V3 Safety & Design
Snorkeling is a fun and memorable experience! Still, it's important to be aware of the risks and take proper precautions to ensure your safety. By choosing the Seaview 180 V3 full face snorkel mask powered by Flowtech technology, you can have peace of mind and enjoy viewing the underwater world with confidence. Learn more below.
There are no official design standards yet for full face snorkel masks. Seaview took inspiration from scuba equipment standards like EN 250 and workplace respirator standards from OSHA and NIOSH to guide design and testing processes. Seaview worked with 3rd parties like Dive Lab to gather and analyze objective data on breathability and CO2. In-house testing and computational fluid dynamics were used to further re-inforce the safety of the design.
CO2 & WORK OF BREATHING SAFETY
Two metrics to understand when looking at snorkeling equipment are CO2 exposure and Work of Breathing, or WOB. WOB meaures how much effort is required to breathe in a snorkel.
CO2 VS. ROPE
A Hawaii study found that CO2 buildup is not a significant factor in snorkel-related accidents, but rather by a phenomenon called Rapid Onset Pulmonary Edema (ROPE). Breathing through a narrow tube can cause negative pressure in the lungs, which draws fluid into the air spaces and reduces the amount of oxygen intake into the bloodstream. This can lead to shortness of breath and critically reduced blood oxygen levels.
We integrated patented Flowtech with the new V3 mask. Flowtech enables greater airflow and lower pressure. This helps reduce the chance of ROPE, increase a swimmer's confidence, and provide the safest experience possible. By opening the ports and routing air in this unique way, Seaview 180 V3 is designed to be the top performing full face mask on the market. In third party testing, it performs up to 600% more efficiently when breathing compared to other leading full face masks.

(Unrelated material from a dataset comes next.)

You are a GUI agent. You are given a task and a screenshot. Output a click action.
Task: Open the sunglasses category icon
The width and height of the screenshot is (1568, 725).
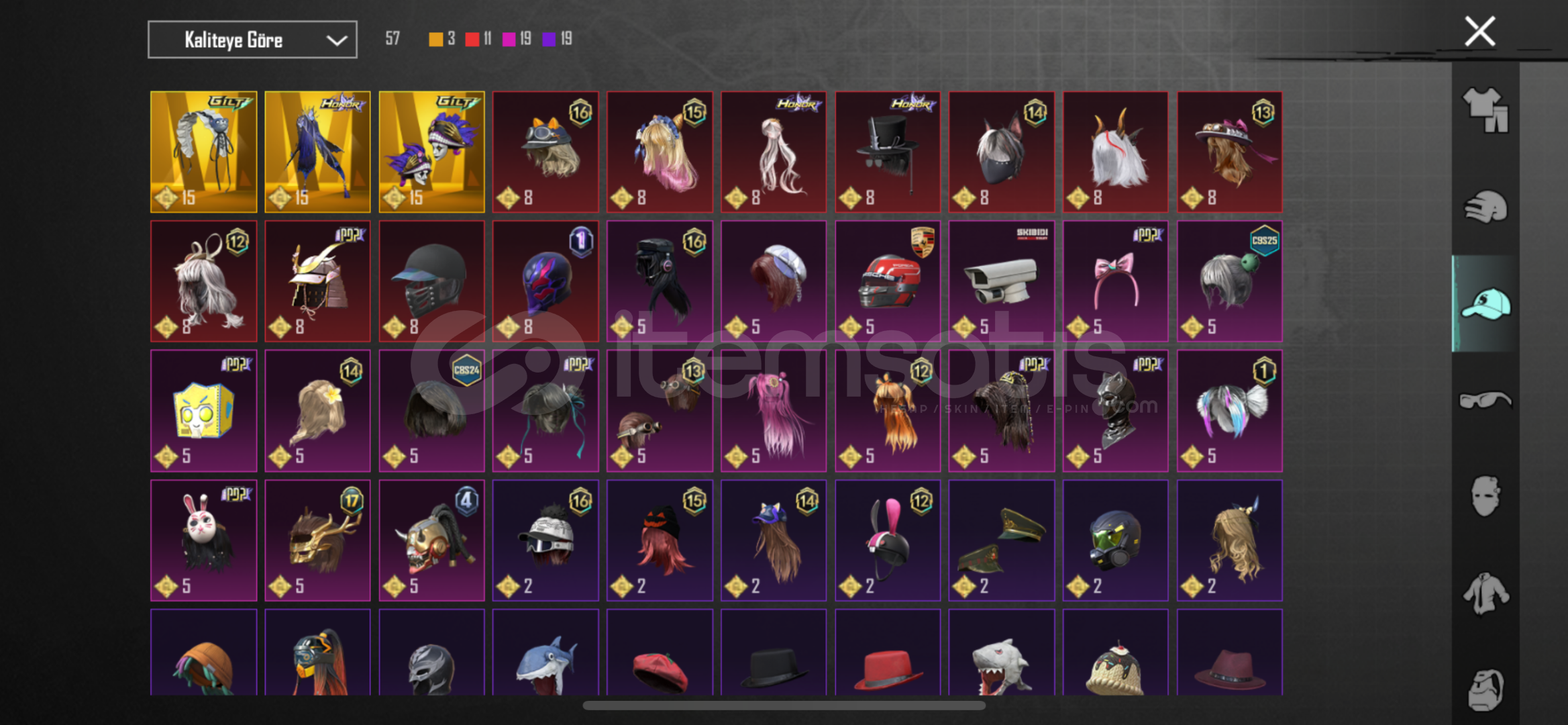click(1485, 400)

While cases of ROPE are rare, it is important to consider the impact of WOB and breathing efficiency in your snorkeling safety. Other factors such as age, fitness level, and pre-existing health conditions may also contribute to ROPE. If you have questions about your own risk, consult your doctor prior to your snorkeling trip.
Seaview developed a Beta machine that can directly measure tidal flow from respiration. Additionally, Seaview also used computational fluid dynamics (CFD) simulations to verify physical testing methods and results. It should be noted that while OSHA and NIOSH published safety guidelines for respirators and other personal protective equipment, they do not have specific standards for snorkeling equipment. Still these guidelines can be helpful in assessing the safety of a breathing device such as a full face snorkel.

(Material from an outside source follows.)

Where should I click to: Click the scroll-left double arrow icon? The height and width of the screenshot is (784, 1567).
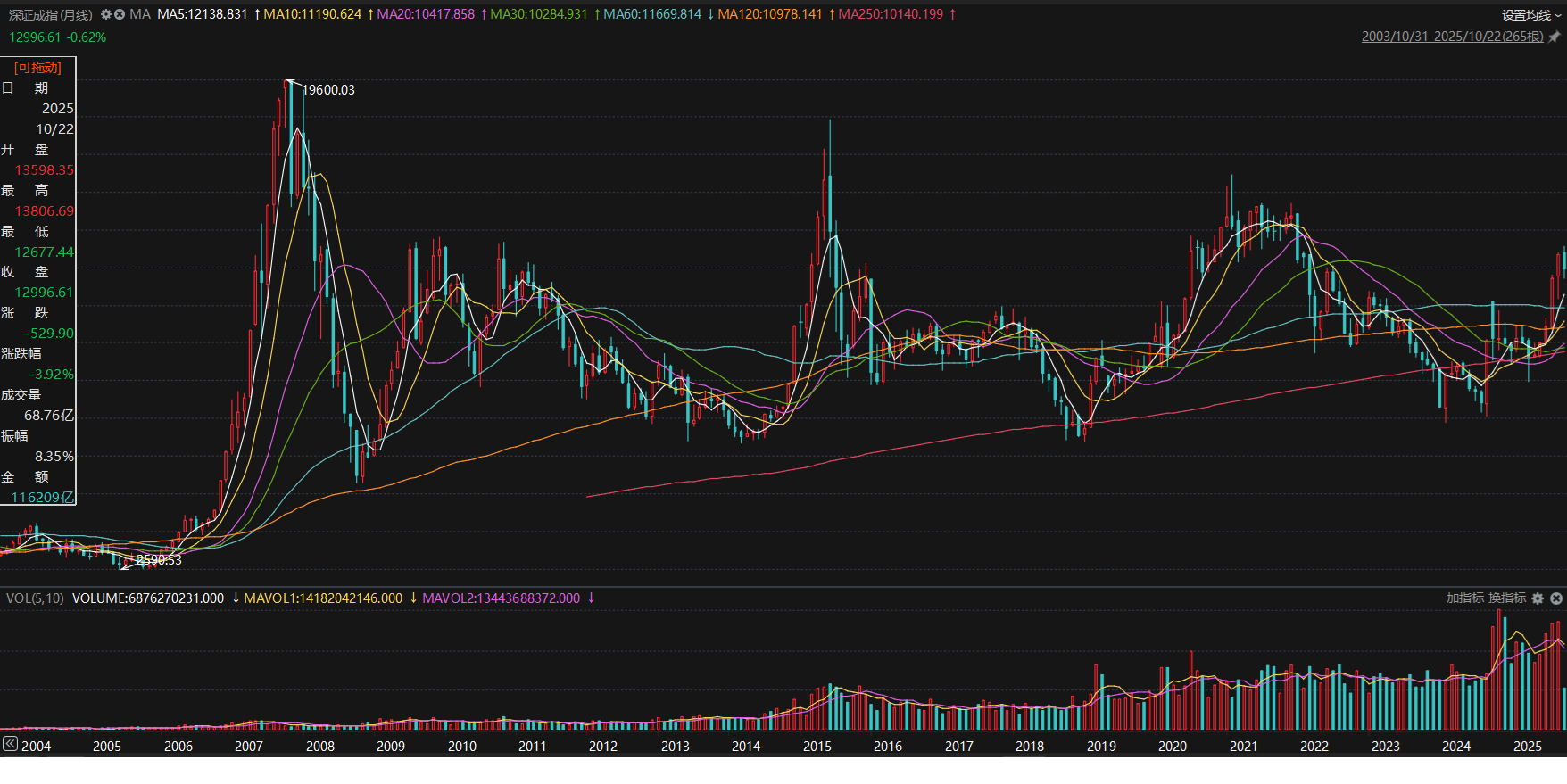coord(10,744)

COMPUTATIONAL FLUID DYNAMICS (CFD) TESTING
Early in the design and development phase of V3, Seaview's development team tested masks for CO2 residuals through a computational fluid dynamics simulation which showed that the masks fell within the OSHA standard. This testing helped Seaview assure that concerns of CO2 and WOB were properly addressed. Both CFD and physical testing results were similar, helping validate instrumentation and testing methods developed by Seaview.

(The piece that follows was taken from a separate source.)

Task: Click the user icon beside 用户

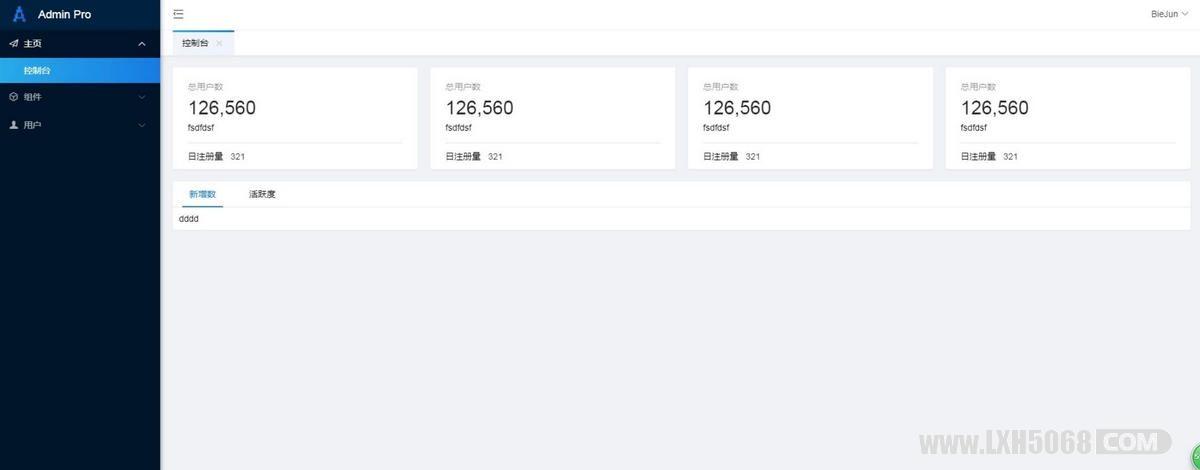Action: pyautogui.click(x=14, y=125)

THIRD PARTY TESTING WITH DIVELAB
Seaview collaborated with Divelab to test for work of breath, flow rate, CO2 and the overall safety of the new V3 mask. Divelab Inc is a company that specializes in the design and testing of scuba diving equipment, including traditional snorkeling equipment. Divelab has the capability to conduct a wide range of testing services to ensure that equipment such as snorkel gear meets industry standards and is safe for use. Their testing services include pressure testing, flow rate testing and CO2 level testing. They use industry standards such as EN250 and EN 13274-6 as a guide for their testing procedures.
DIVELAB TESTING RESULTS
CO2 time average results show exposure rate of less than 3% as specified by OSHA as the maximum exposure limit for 15 minutes. As Exposure increases after 3% over time a person can begin to experience symptoms such as increased breathing, headaches and disorientation. V3 is rated at ~2.5% and demonstrates that CO2 levels fall within safe levels of exposure.
WORK OF BREATHING
Per OSHA standards, the pressure required for Work of breathing is to be <3.0 joules per liter. V3 is rated at 0.72 joules per liter which tested better than each full face mask it was tested against.